Andacht im Evangelischen Sonntagsblatt aus Bayern über den 1. Johannes-Brief
Liebe Kinder, ich schreibe euch, dass euch die Sünden vergeben sind um seines Namens willen. Ich schreibe euch Vätern; denn ihr habt den erkannt, der von Anfang an ist. Ich schreibe euch jungen Männern; denn ihr habt den Bösen überwunden. Ich habe euch Kindern geschrieben; denn ihr habt den Vater erkannt. Ich habe euch Vätern geschrieben; denn ihr habt den erkannt, der von Anfang an ist. Ich habe euch jungen Männern geschrieben; denn ihr seid stark, und das Wort Gottes bleibt in euch, und ihr habt den Bösen überwunden.
1. Johannes 2, 12–14
Unser Religionslehrer heißt Falkenberg. Er ist klein und dick und hat eine goldene Brille auf. […] Er faltet immer die Hände und ist recht sanft und sagt zu uns: ‚ihr Kindlein‘. Deswegen haben wir ihn den Kindlein geheißen.“ So schreibt Ludwig Thoma in der Erzählung „Der Kindlein“ in den Lausbubengeschichten, verfilmt wurde „der Kindlein“ ja auch.
Mit „ihr Kindlein“ lässt sich wohl kaum jemand gerne anreden.
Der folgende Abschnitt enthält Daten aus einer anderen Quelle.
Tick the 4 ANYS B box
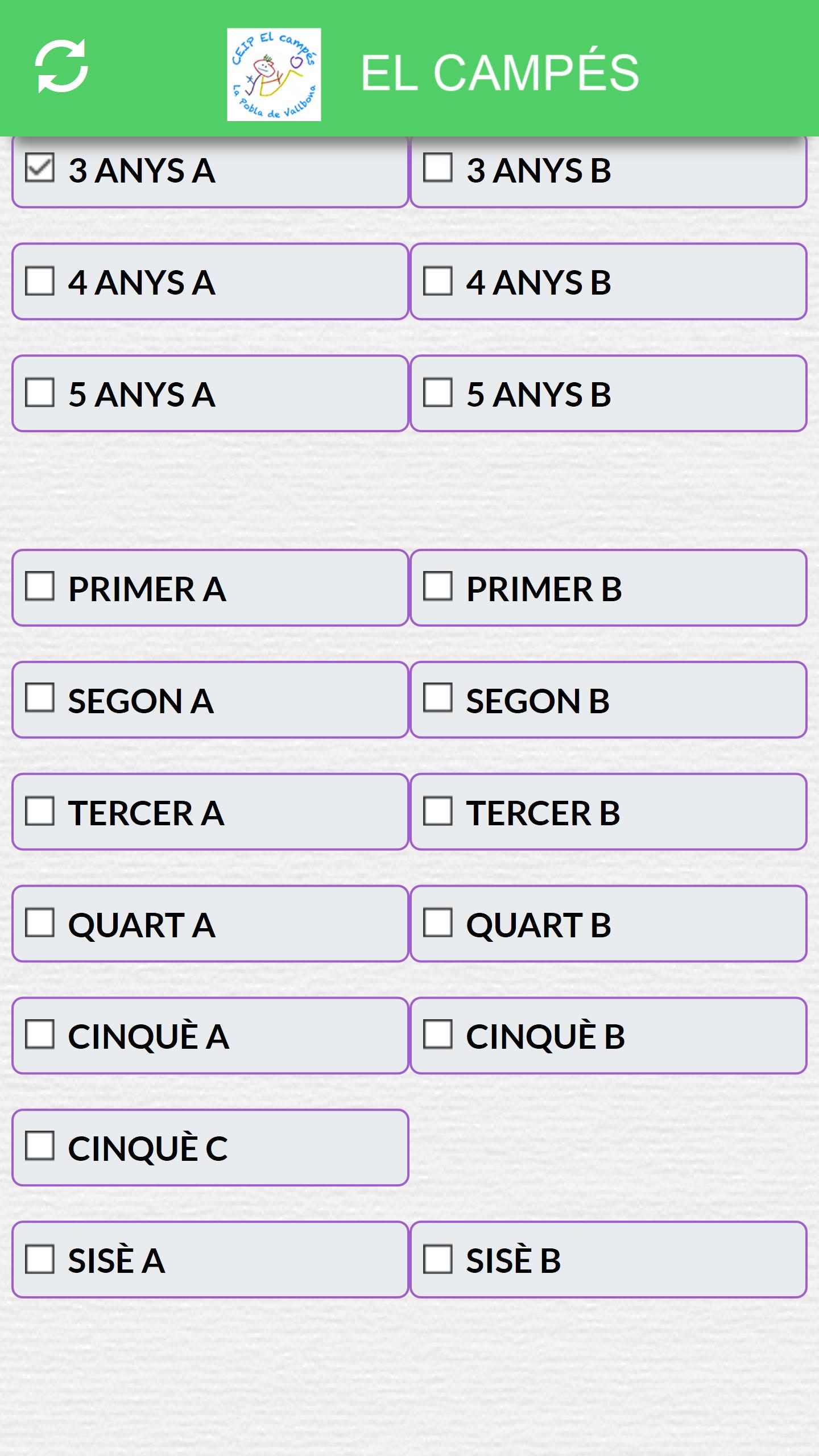Screen dimensions: 819x1456 point(438,281)
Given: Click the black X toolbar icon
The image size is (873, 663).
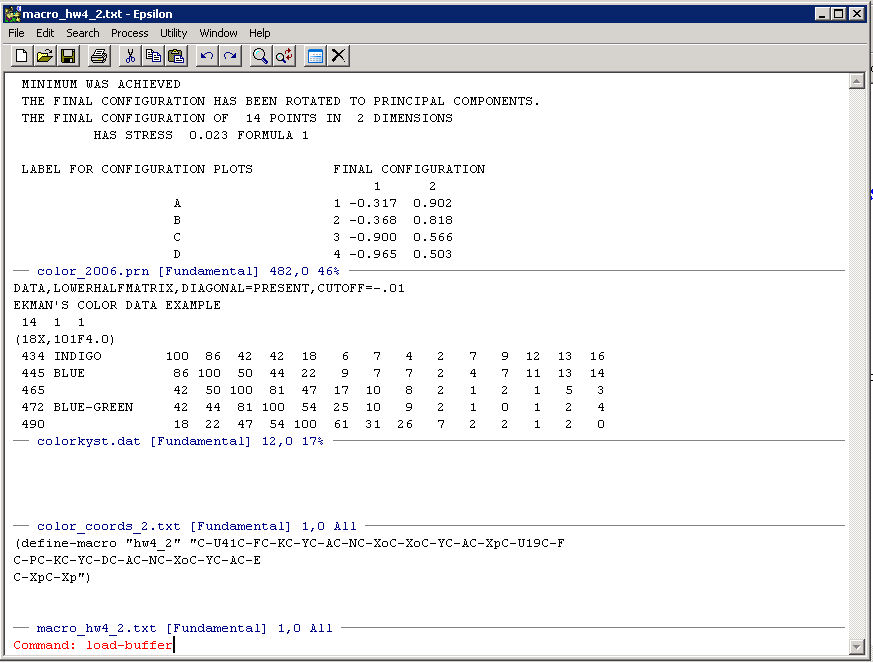Looking at the screenshot, I should pos(339,56).
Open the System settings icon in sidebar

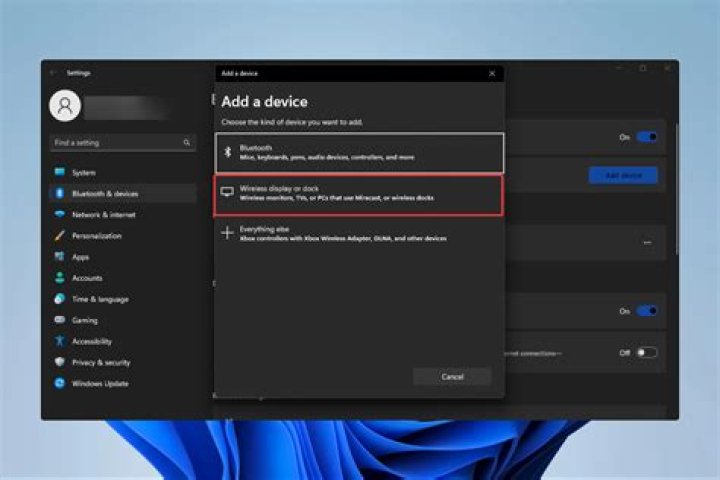[60, 173]
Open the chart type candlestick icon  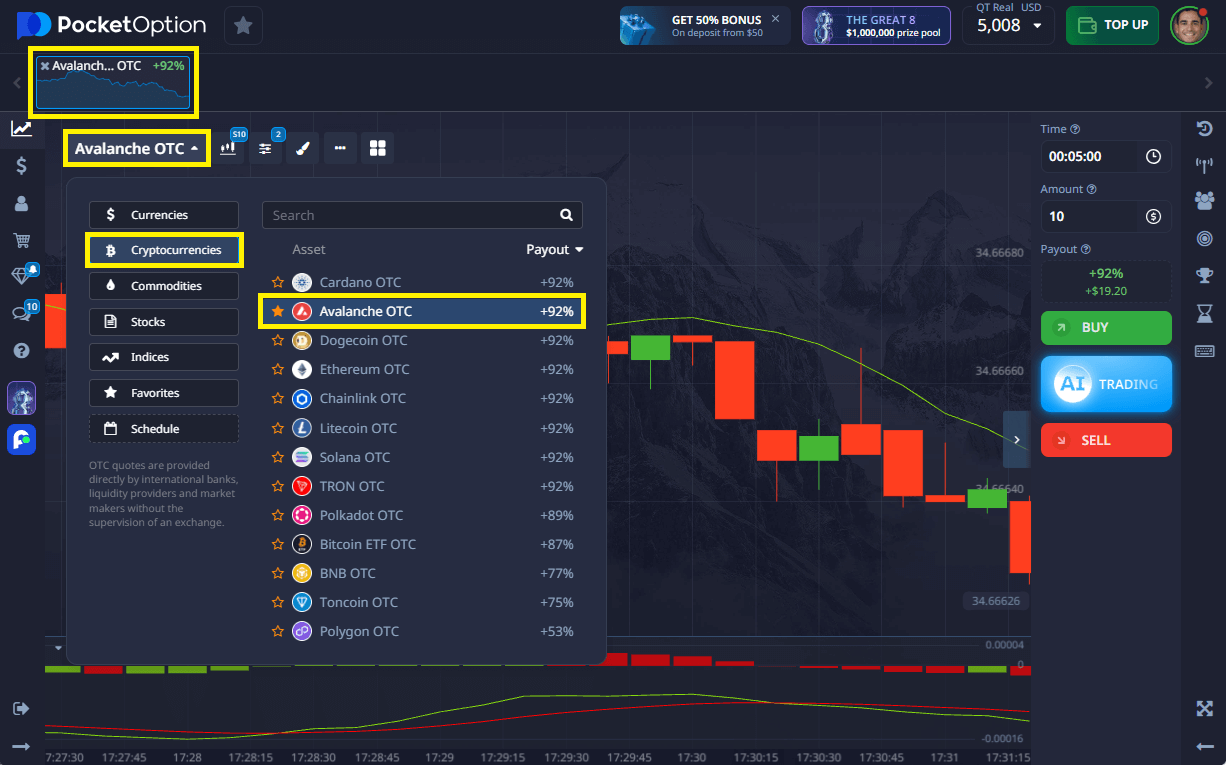230,148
Egal, ob die Anrede im Blick auf das Alter erfolgt, von den Eltern kommt oder im geistlichen Sinne verwendet wird – es wird „ihr Kindlein“ in diesem Sinne wohl eher mit Unmündigkeit, Abhängigkeit, Hilflosigkeit verbunden. Wer andere „verkindlicht“, macht sie klein.
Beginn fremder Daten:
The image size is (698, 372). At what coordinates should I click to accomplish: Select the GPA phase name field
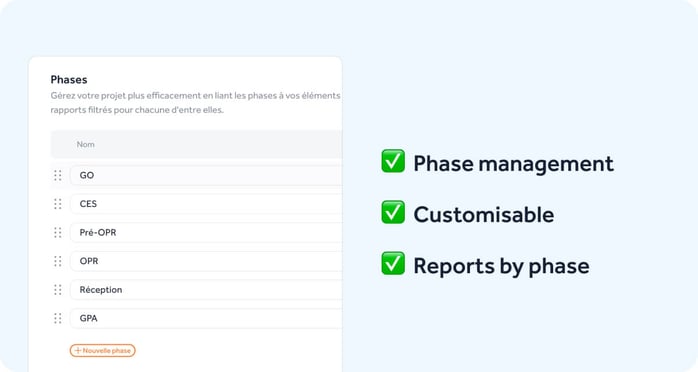click(206, 318)
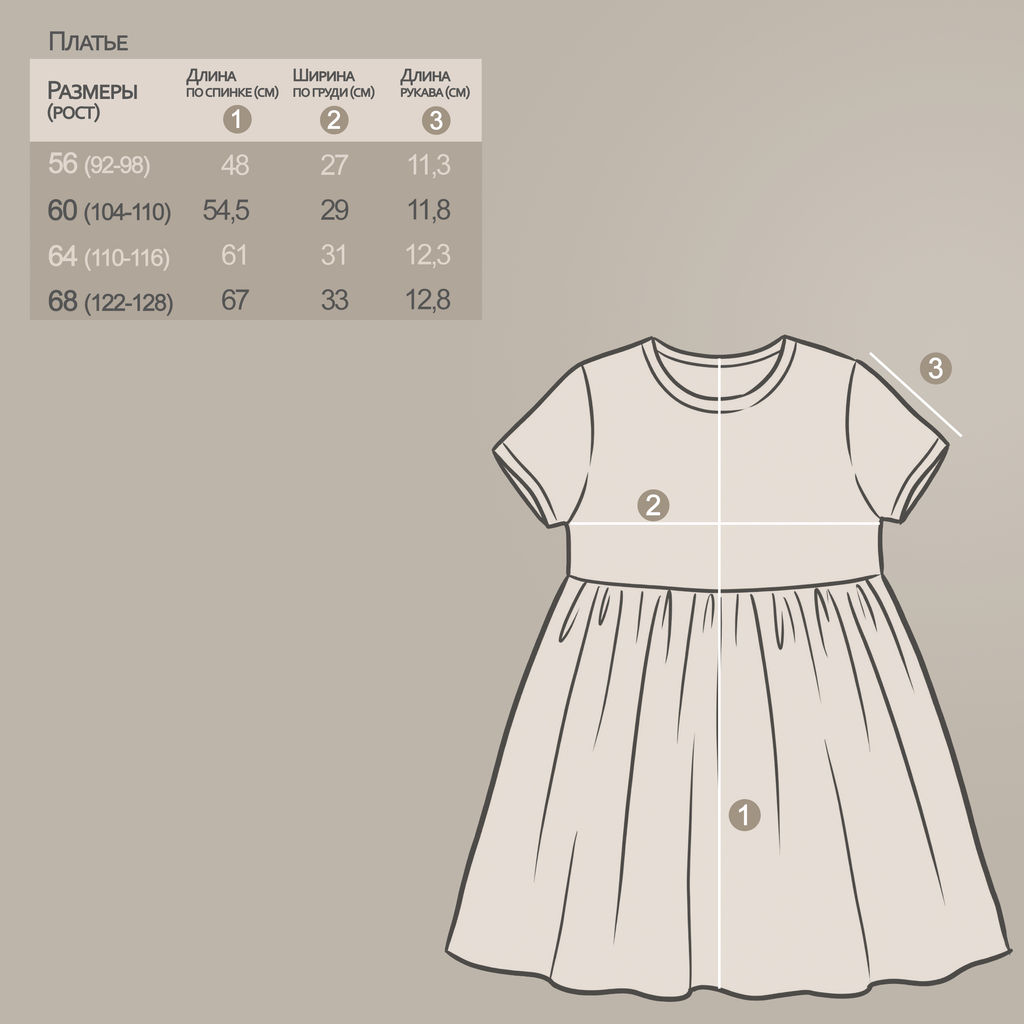Click the number 2 marker on dress chest

point(653,505)
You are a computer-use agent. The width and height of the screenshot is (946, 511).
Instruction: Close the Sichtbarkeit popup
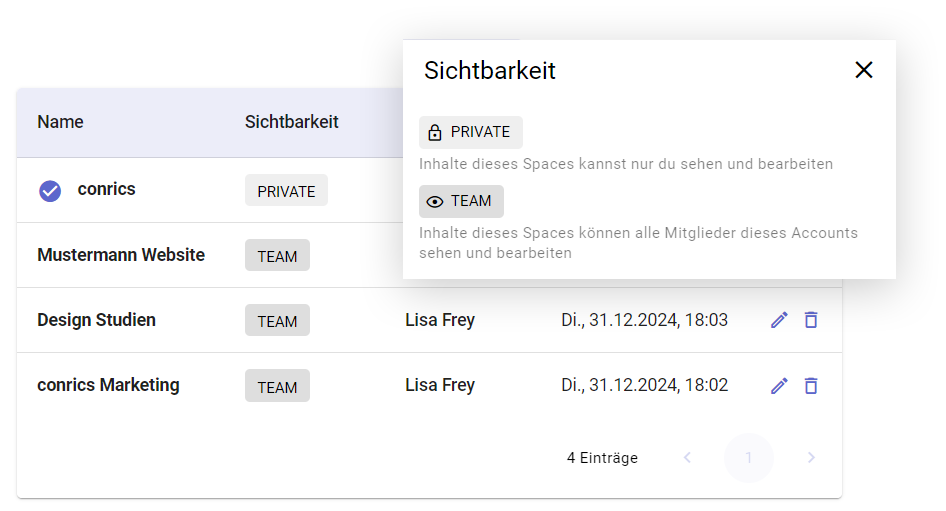coord(864,70)
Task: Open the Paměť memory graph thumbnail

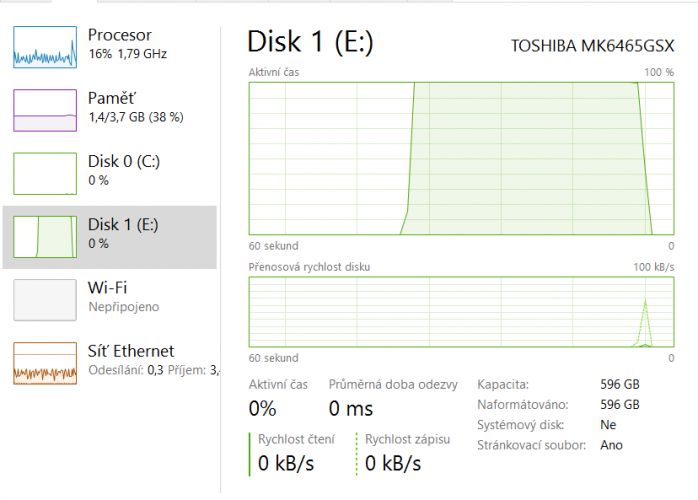Action: coord(45,110)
Auch der Apostel beginnt diesen Absatz mit „Liebe Kinder“ und dann geht es gleich auch noch um Sünde. Nun gut, Kinder können nach biblischem Menschenbild nicht sündigen. Wenn jemand also ein Kind ist, muss jemand anderes Verantwortung für Untaten übernehmen, in diesem Falle Gott, der sich als Vater erkennen läßt und in der Taufe Menschen als Kinder annimmt. Die Sünden fallen auf Jesus und werden damit hinfällig.
Es ist im Glauben eben gerade anders als sonst üblich: Wo Kind-Sein meist Entmündigung bedeutet, bedeutet sie hier Freiheit. Gott schafft gerade als der Vater, wie Jesus ihn uns nahebringt, die Möglichkeit einer echten Beziehung.
Schon als der Brief geschrieben wurde, war das sicherlich provokant. Väter sucht man sich genauso wenig aus wie Kinder oder Geschwister. Man muß mit ihnen leben. Für diesen Vater aber kann ich mich entscheiden und dieser Vater hat sich schon für mich entschieden. Mit ihm dürfen wir neu leben.
Der „Kindlein“ ist gerade deswegen so unangenehm, weil er ein zentrales Element des Evangeliums verkürzt und verdreht. Denn gemeinsame Kindschaft bedeutet, dass Machtgefälle, wie z.B. damals zwischen Vätern und Söhnen üblich, wegfallen. Als Glaubende sind wir nicht mehr nur Väter oder Mütter oder junge Frauen und Männer. Zuerst und vor allem sind wir Kinder Gottes und untereinander Geschwister.
Die eigenen Kinder und Eltern als Geschwister des himmlischen Vaters zu begreifen, das ist eine wirkliche Aufgabe mit Verheißung. Eltern können Lebenserfahrung und junge Leute ihre Energie in neuer Weise einbringen. Das „Böse“ bleibt die Versuchung, Beziehungen als Machtfragen zu betrachten.
Das Ziel des Handelns unseres gemeinsamen Vaters ist aber eine andere Welt. Und wir dürfen schon in den ersten und engsten Beziehungen, in die wir gestellt sind, im Glauben Teil daran haben.